**Aim of the exercise**
Lines containing the string "login": how many are there below? Answer with the number only.

Collected data
+++
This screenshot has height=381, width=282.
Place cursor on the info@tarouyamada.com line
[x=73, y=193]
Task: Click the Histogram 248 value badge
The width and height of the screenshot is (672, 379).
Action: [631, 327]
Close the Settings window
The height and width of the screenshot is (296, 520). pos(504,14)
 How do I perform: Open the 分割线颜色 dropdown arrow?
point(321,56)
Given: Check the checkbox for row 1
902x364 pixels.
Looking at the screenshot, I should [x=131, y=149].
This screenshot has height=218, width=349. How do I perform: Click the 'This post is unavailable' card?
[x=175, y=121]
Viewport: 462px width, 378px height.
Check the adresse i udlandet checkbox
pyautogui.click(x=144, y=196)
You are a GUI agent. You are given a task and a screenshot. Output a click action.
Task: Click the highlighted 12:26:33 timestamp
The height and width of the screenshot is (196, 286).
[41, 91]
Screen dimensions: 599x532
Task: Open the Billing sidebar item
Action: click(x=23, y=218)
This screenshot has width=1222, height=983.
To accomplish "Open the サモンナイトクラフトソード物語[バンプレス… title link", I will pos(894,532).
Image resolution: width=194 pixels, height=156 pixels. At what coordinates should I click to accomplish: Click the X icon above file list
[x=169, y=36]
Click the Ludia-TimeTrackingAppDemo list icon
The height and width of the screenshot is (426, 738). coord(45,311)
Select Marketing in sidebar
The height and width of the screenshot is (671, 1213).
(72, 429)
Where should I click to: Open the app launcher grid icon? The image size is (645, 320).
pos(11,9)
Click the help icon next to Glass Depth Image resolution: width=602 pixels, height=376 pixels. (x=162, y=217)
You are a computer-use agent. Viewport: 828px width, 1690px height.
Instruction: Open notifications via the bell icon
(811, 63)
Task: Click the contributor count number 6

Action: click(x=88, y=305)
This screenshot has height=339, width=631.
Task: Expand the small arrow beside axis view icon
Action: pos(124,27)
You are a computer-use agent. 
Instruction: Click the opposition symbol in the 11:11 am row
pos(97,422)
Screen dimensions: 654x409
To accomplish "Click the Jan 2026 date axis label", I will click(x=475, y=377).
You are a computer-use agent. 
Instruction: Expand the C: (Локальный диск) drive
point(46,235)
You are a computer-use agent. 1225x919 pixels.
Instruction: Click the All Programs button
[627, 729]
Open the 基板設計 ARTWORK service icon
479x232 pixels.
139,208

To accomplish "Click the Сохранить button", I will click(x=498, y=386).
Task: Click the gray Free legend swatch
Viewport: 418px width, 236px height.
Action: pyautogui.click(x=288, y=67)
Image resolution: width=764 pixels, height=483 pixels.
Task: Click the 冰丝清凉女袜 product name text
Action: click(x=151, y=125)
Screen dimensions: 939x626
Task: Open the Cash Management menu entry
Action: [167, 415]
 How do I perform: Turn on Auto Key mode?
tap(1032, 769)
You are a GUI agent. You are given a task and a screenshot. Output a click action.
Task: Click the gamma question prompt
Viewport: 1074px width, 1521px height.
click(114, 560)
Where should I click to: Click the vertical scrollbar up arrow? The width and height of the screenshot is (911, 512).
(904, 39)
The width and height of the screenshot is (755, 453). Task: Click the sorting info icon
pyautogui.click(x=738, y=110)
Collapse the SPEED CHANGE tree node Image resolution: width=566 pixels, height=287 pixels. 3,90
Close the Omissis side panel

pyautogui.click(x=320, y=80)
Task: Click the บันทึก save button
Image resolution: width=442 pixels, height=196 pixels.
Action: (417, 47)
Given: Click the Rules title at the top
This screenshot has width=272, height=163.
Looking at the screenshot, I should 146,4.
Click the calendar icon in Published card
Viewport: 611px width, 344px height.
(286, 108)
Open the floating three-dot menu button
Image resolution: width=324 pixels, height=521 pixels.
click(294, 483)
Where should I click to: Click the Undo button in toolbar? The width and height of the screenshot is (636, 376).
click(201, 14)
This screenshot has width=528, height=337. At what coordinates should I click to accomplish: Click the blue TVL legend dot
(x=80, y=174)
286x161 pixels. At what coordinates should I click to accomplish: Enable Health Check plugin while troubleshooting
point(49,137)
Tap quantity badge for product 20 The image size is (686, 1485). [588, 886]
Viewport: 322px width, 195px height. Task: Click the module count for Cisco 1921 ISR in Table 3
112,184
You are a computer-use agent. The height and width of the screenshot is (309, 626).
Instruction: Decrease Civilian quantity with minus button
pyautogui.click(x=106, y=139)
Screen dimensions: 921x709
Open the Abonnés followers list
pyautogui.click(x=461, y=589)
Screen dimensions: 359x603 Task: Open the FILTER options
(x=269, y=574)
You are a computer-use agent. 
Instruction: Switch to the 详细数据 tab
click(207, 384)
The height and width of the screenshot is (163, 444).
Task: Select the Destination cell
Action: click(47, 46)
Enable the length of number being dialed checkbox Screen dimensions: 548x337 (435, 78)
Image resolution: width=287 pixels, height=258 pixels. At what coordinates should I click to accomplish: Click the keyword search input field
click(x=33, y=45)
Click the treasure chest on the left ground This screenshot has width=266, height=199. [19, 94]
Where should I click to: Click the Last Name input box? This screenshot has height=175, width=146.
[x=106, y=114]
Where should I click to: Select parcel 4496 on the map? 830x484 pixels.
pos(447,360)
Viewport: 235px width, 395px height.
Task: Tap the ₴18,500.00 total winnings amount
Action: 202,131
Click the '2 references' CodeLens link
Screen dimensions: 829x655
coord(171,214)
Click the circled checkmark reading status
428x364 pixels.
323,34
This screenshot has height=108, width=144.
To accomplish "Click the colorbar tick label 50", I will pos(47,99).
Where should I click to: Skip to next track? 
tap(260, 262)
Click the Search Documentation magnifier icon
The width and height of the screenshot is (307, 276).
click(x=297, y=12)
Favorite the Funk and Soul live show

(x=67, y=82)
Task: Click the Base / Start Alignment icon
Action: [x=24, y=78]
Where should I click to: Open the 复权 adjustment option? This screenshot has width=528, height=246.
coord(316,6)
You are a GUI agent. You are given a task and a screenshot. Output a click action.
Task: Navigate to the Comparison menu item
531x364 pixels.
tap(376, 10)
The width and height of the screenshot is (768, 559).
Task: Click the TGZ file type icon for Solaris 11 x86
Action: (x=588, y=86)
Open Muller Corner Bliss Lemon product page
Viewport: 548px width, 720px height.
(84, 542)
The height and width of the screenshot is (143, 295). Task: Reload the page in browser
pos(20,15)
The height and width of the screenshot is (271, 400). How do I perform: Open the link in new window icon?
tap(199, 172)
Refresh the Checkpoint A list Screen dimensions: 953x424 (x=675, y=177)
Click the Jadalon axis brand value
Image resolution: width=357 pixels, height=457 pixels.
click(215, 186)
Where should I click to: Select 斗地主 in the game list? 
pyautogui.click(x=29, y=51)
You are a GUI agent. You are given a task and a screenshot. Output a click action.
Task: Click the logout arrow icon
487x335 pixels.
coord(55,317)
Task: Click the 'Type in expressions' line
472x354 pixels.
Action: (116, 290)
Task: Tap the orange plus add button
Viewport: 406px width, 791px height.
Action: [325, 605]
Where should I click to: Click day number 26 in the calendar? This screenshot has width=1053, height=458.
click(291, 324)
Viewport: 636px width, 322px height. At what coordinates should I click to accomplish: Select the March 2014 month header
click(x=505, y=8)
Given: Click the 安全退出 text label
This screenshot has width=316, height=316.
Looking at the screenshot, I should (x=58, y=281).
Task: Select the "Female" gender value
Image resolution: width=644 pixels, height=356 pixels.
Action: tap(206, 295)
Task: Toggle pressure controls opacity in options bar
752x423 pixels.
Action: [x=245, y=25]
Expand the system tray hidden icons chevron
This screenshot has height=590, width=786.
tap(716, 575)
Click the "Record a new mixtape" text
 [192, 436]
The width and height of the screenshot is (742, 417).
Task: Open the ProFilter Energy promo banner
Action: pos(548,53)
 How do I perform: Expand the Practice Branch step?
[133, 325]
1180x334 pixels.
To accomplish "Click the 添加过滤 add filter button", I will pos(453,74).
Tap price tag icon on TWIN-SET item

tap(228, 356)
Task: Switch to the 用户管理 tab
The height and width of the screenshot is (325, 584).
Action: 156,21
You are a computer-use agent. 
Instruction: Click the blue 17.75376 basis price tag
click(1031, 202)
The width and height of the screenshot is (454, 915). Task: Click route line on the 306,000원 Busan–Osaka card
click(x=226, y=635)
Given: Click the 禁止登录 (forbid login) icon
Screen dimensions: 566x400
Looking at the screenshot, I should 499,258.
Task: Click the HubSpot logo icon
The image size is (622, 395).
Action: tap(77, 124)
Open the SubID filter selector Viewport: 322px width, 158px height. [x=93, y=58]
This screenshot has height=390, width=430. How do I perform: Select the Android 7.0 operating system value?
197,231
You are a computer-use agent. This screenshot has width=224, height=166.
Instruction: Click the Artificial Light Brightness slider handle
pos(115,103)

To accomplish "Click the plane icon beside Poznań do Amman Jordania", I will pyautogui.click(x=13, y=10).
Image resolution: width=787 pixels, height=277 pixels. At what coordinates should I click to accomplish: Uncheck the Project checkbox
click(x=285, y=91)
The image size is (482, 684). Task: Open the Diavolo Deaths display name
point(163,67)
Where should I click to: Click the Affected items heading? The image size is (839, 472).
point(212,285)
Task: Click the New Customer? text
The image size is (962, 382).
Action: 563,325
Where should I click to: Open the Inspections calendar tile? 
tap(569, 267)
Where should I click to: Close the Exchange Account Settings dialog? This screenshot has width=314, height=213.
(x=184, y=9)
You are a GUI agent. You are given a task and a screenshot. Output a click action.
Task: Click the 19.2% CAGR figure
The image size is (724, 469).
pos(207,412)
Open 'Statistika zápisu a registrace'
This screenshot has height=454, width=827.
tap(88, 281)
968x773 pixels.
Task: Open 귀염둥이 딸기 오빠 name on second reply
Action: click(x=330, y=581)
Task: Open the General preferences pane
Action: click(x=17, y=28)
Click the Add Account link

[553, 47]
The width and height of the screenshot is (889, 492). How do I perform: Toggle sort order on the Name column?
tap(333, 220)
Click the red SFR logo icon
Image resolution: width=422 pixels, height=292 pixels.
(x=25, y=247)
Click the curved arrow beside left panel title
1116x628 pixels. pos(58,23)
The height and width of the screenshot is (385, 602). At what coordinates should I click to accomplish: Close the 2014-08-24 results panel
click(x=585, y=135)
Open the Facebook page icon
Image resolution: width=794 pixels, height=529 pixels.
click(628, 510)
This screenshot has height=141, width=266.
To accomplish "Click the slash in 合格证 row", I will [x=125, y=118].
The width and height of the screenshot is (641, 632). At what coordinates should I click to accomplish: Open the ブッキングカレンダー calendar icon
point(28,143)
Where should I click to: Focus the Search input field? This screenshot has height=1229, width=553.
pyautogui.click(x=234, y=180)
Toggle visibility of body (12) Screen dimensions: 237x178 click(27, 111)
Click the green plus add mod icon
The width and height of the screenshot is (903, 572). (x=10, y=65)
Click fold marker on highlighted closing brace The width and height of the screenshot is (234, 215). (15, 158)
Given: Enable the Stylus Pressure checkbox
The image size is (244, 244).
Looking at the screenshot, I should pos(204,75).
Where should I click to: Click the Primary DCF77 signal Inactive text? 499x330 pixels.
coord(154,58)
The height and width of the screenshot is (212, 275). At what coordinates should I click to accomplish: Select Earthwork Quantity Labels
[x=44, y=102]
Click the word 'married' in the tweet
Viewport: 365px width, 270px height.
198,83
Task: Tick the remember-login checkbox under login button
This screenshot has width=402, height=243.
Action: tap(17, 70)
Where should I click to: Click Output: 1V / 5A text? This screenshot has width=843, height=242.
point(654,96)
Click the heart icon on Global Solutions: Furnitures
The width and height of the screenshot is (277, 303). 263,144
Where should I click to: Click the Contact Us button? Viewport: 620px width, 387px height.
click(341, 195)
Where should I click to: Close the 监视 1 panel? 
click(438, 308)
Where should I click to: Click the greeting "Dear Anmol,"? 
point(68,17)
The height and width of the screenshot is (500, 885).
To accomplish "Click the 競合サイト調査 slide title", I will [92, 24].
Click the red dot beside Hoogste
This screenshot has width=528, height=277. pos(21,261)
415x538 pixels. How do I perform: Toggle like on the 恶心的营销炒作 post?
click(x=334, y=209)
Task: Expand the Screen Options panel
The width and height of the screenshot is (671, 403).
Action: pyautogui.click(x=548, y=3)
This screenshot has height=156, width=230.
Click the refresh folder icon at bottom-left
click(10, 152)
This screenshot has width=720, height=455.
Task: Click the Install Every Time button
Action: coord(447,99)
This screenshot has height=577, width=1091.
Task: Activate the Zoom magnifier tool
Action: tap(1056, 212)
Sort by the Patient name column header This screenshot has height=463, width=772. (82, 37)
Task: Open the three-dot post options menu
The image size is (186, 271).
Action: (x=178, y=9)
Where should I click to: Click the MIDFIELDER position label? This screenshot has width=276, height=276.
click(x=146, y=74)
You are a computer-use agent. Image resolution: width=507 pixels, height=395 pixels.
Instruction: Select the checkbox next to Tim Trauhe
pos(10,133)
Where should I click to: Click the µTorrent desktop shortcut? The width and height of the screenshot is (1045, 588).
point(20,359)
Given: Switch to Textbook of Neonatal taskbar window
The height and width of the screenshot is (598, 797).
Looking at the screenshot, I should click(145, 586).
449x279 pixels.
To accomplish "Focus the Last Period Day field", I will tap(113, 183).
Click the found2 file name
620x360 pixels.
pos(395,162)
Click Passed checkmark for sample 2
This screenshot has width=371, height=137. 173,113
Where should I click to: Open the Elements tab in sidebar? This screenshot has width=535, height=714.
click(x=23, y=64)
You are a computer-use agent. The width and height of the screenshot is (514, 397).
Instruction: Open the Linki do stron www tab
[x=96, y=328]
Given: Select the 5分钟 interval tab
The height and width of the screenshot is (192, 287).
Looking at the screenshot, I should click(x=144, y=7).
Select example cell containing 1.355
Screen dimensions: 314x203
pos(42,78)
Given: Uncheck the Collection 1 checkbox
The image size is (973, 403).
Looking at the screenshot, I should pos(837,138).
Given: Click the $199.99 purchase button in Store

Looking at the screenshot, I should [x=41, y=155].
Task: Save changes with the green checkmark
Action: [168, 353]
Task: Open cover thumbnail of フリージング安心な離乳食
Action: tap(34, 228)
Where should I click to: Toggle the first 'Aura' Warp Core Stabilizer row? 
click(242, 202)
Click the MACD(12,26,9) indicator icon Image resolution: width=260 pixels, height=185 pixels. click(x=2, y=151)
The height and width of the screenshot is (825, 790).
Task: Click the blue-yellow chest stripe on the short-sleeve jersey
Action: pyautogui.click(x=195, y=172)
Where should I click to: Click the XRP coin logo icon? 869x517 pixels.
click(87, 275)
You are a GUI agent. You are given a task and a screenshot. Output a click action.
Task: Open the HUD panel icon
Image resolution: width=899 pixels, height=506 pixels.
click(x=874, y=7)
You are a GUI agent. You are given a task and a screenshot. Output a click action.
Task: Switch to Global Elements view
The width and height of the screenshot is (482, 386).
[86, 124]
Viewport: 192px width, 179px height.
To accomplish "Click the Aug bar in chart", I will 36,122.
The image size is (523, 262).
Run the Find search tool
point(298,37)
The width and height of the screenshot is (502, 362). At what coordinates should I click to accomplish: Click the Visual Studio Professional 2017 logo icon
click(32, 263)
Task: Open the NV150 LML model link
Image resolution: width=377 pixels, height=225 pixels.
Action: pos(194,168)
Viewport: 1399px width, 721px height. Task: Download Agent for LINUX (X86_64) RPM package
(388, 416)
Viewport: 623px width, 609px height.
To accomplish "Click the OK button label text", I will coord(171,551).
+++
**Answer section**
2